Las pruebas, aun circunstanciales, no dejan lugar a dudas. Los restos de la anciana aparecieron carbonizados en el interior de un horno para cocer el pan, situado en la parte trasera de su vivienda, sita, a su vez, en un claro del espeso bosque. Aquélla apareció revuelta, con las ropas de los armarios en desorden y los cajones abiertos, de los cuales faltaban las alhajas de la señora. Interrogados varios testigos (un guarda forestal, dos leñadores, un pato), ha podido establecerse que los sospechosos regresaron a la aldea hacia el atardecer del día de autos, procedentes precisamente de esa zona. Especialmente clarificador resultó el testimonio del pato, que fue utilizado por ellos para cruzar el río. Localizada la vivienda que los menores comparten con su progenitor, efectuado el registro correspondiente y halladas en su poder las joyas de la víctima (con lo cual el robo quedaba establecido como el móvil más plausible), procedimos a la detención de los sospechosos, así como de su padre, en calidad de posible cómplice o, en todo caso, encubridor del crimen.
Al comienzo de los interrogatorios, estas dos perversiones de la naturaleza disfrazadas de dulces infantes, pretendieron que creyéramos una historia increíble. Decían que, a instancias de su madrastra (recientemente fallecida), su padre los había abandonado a su suerte en el bosque y, atraídos por el aspecto culinario de la vivienda de la anciana (quien, en su ficción psicópata, asume el rol de una bruja antropófaga), fueron capturados por ella. Según ellos, la buena mujer pretendía engordarlos para comérselos.
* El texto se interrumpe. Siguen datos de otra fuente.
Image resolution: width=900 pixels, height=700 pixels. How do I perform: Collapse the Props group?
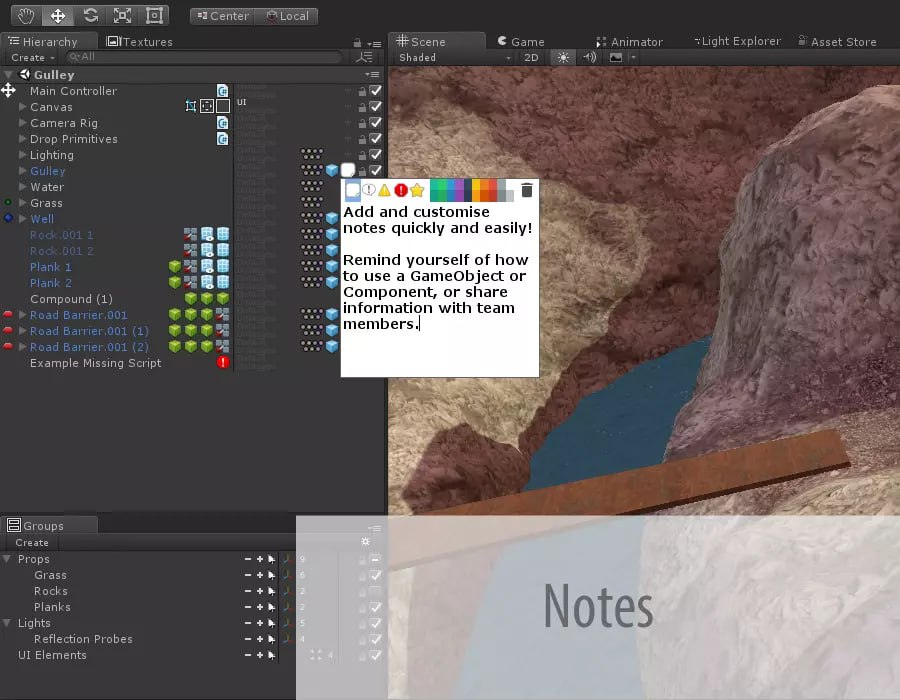(x=8, y=559)
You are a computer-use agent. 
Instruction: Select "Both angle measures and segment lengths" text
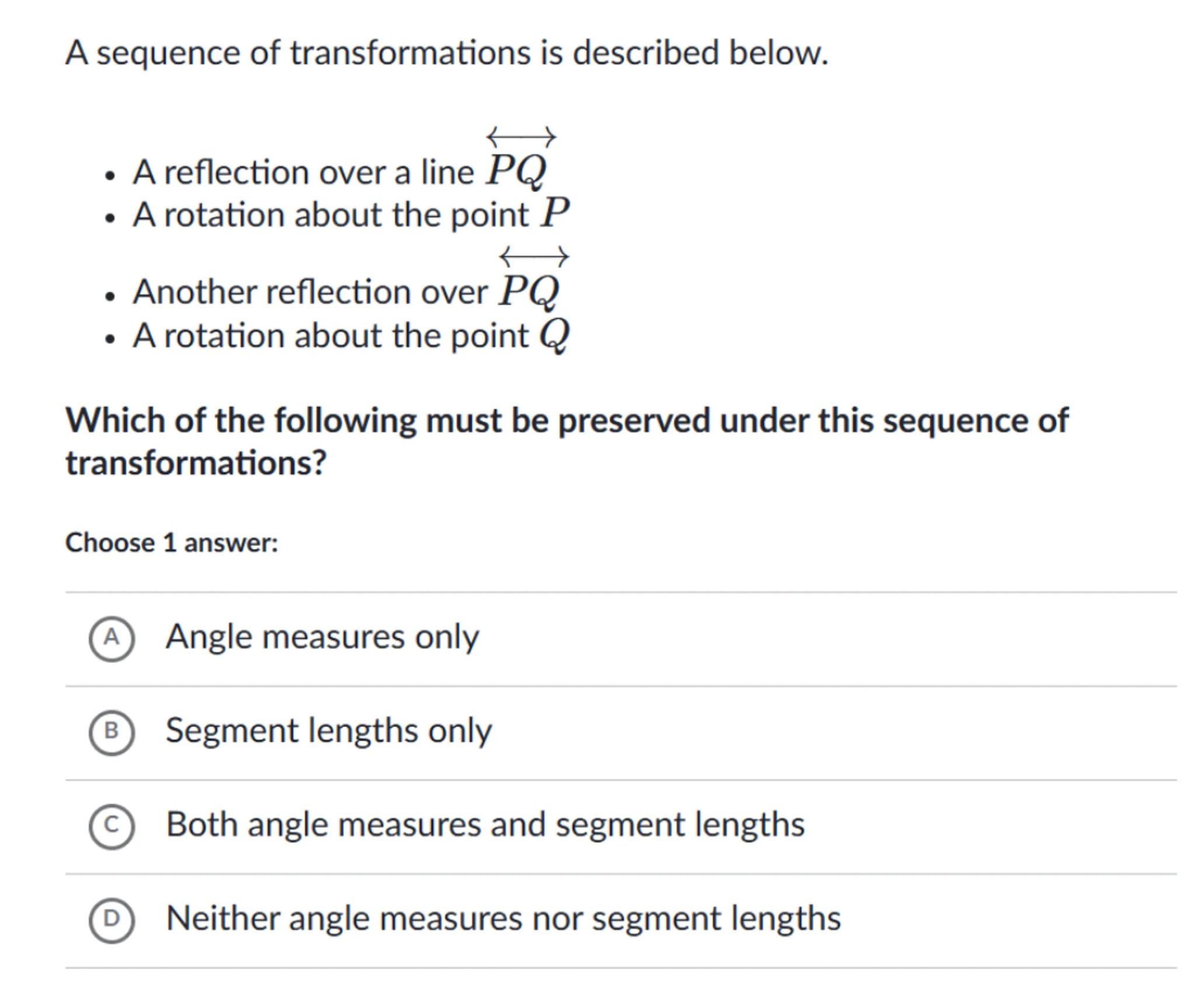coord(485,825)
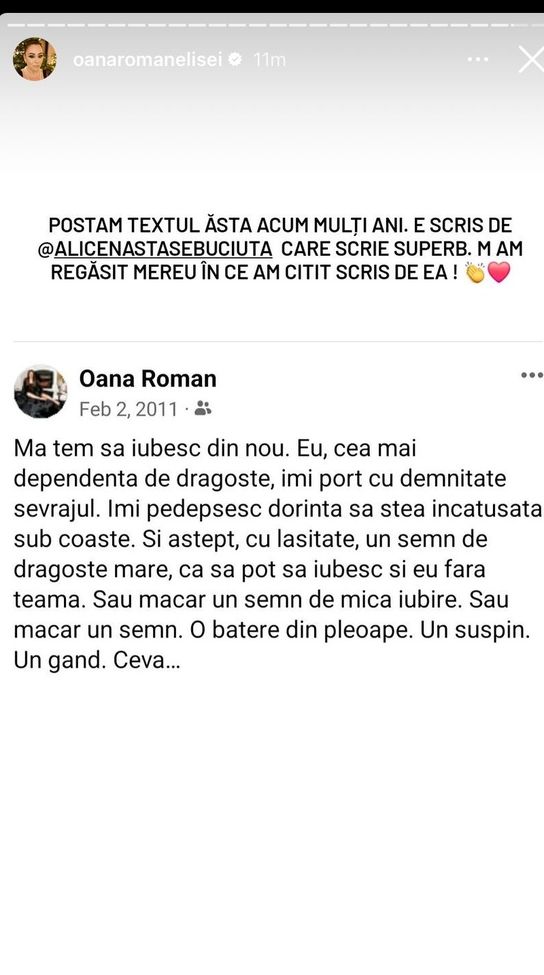Click the clapping hands emoji
The height and width of the screenshot is (975, 544).
pos(476,272)
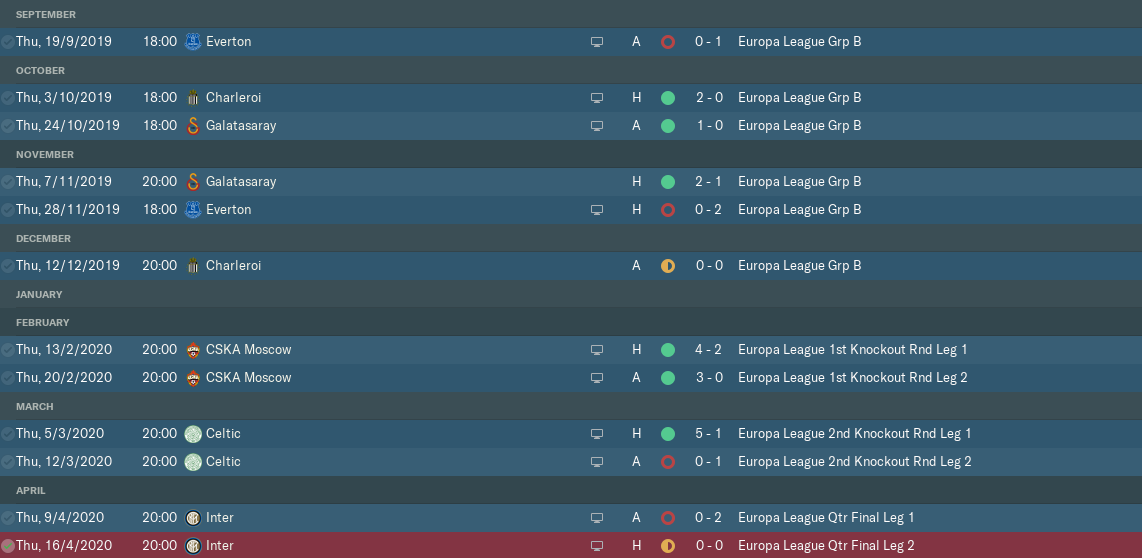Select Galatasaray crest on the 24/10/2019 row
1142x558 pixels.
coord(193,126)
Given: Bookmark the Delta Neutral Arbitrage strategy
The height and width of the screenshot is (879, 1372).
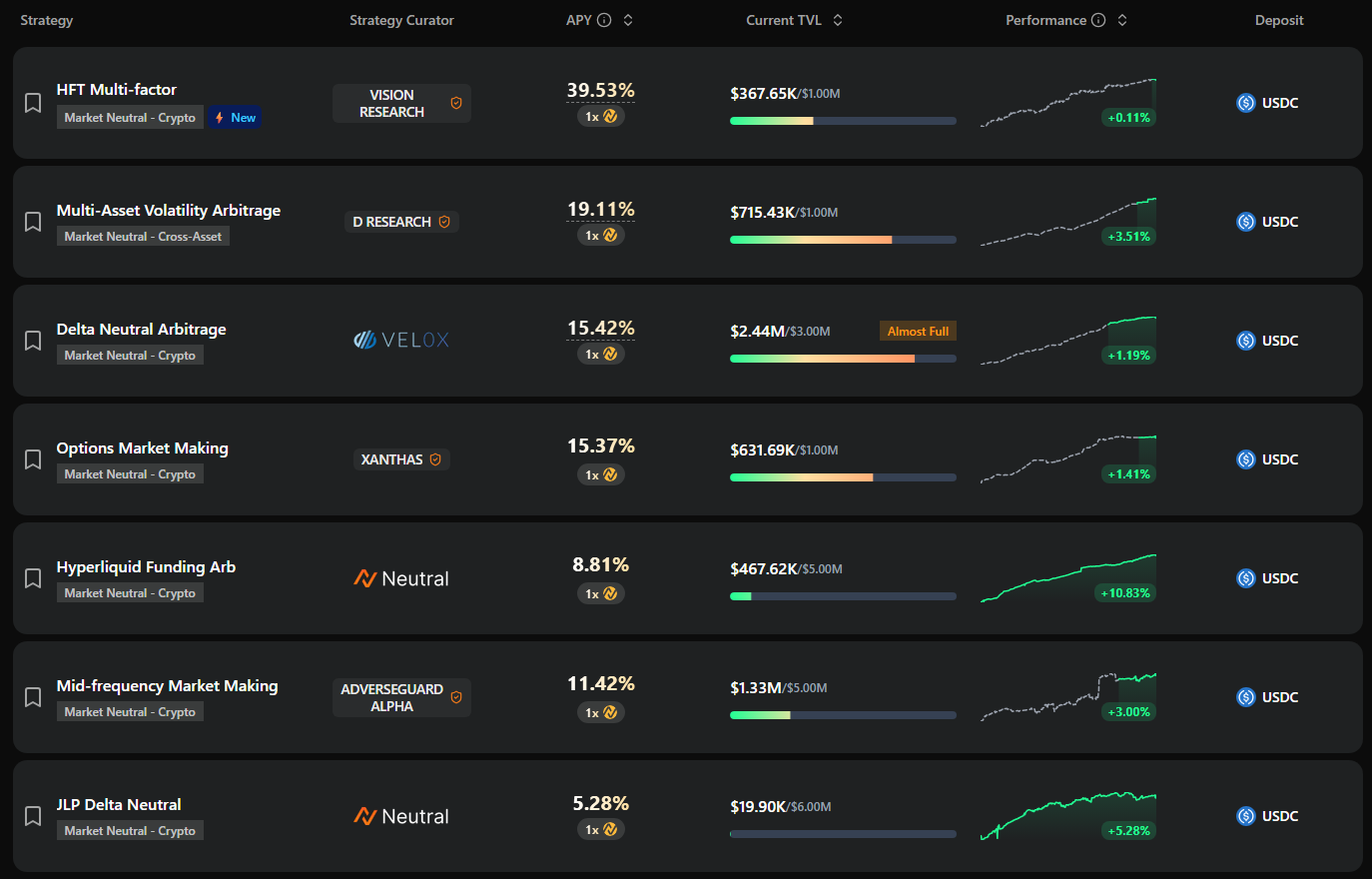Looking at the screenshot, I should 33,341.
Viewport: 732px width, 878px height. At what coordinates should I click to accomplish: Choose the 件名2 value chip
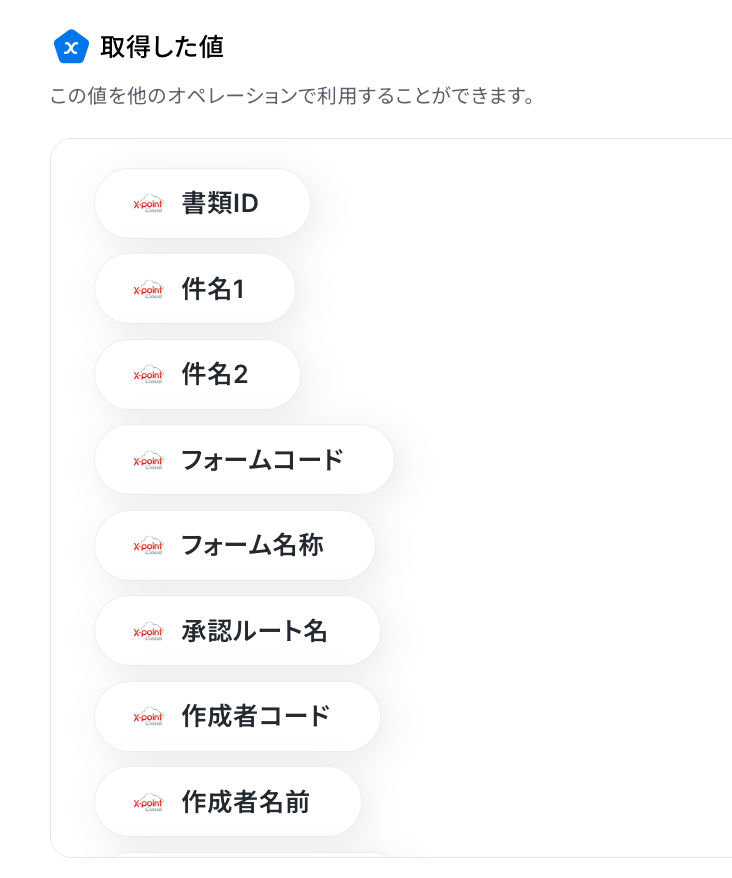[x=197, y=374]
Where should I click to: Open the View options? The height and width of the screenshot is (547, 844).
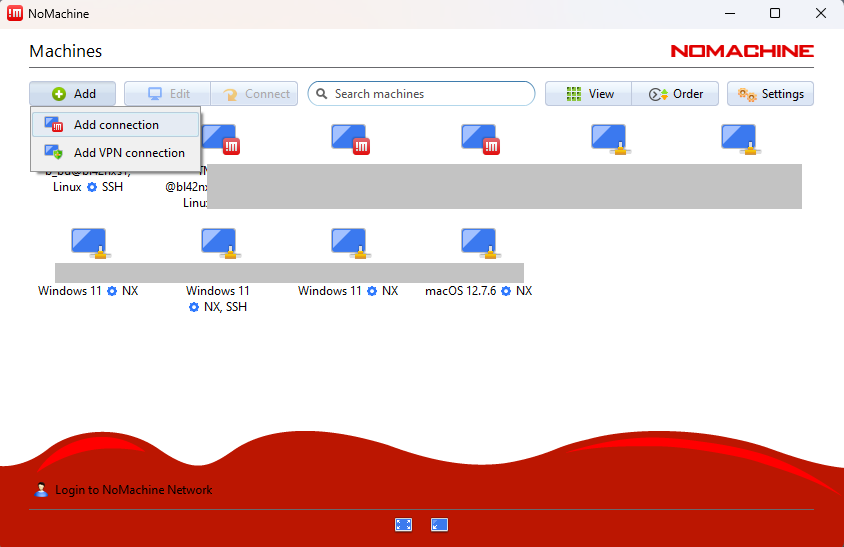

Ya en este punto de sus declaraciones, mi indignación fue tal que procedí a incomunicarlos e inicié interrogatorios por separado, como resultado de lo cual, finalmente, fueron efectuadas las confesiones que figuran en mi informe.
Contrastando las dos versiones, hemos logrado averiguar algunos hechos esclarecedores: que, abandonados, en efecto, los menores a su suerte en el bosque, llegaron a la casa de la víctima, quien, movida por la misericordia, les dio cobijo y alimento, y los cuidó durante varios días hasta que pudiera darse aviso a la autoridad competente, a la sazón el guarda forestal que hace su ronda por el aislado paraje una vez cada quince días; que, viendo que la anciana se hallaba débil e indefensa y que atesoraba piedras preciosas, oro, perlas y demás objetos valiosos, además de cierta cantidad de dinero en metálico, movidos por la codicia, decidieron matarla para despojarla de esas propiedades; que, aprovechando un momento de distracción y vulnerabilidad (cuando la víctima encendía el horno para cocer el pan) la niña, golpeándola a traición, la arrojó al interior del horno y cerró la puerta, con el resultado de la muerte por asfixia y combustión de su benefactora; que, tras desvalijar la vivienda, los asesinos huyeron a esconderse a la casa de su padre, obligando a un pobre pato inocente a que les ayudara a cruzar el río que de ésta los separaba.
Existiendo, pues, claros indicios de allanamiento, robo y asesinato con las agravantes de premeditación y alevosía, tal y como las pruebas, informes periciales, declaraciones y demás diligencias atestiguan, he ordenado el traslado al Juez Instructor, quien, con toda seguridad, hará buen uso de estos datos. En cuanto al padre, continúa siendo interrogado en nuestras dependencias, ya que, además, podría haber incurrido, por sus acciones previas, en delitos contra la infancia y el menor en las personas de los dos pequeños delincuentes.
Como ve, el asunto es sórdido y escabroso. Yo no me había enfrentado a cosa semejante en toda mi carrera como agente de la Ley. Quizá lo peor del caso sea que la ingratitud, la impiedad, el desprecio por las más mínimas normas de conducta, la iniquidad, en fin, en términos absolutos, hayan venido a habitar entre nosotros precisamente en las personas de esos dos pequeños, aparentemente tiernos e inocentes, lo cual viene a probar que la abyección más absoluta puede esconderse incluso en los seres más bellos.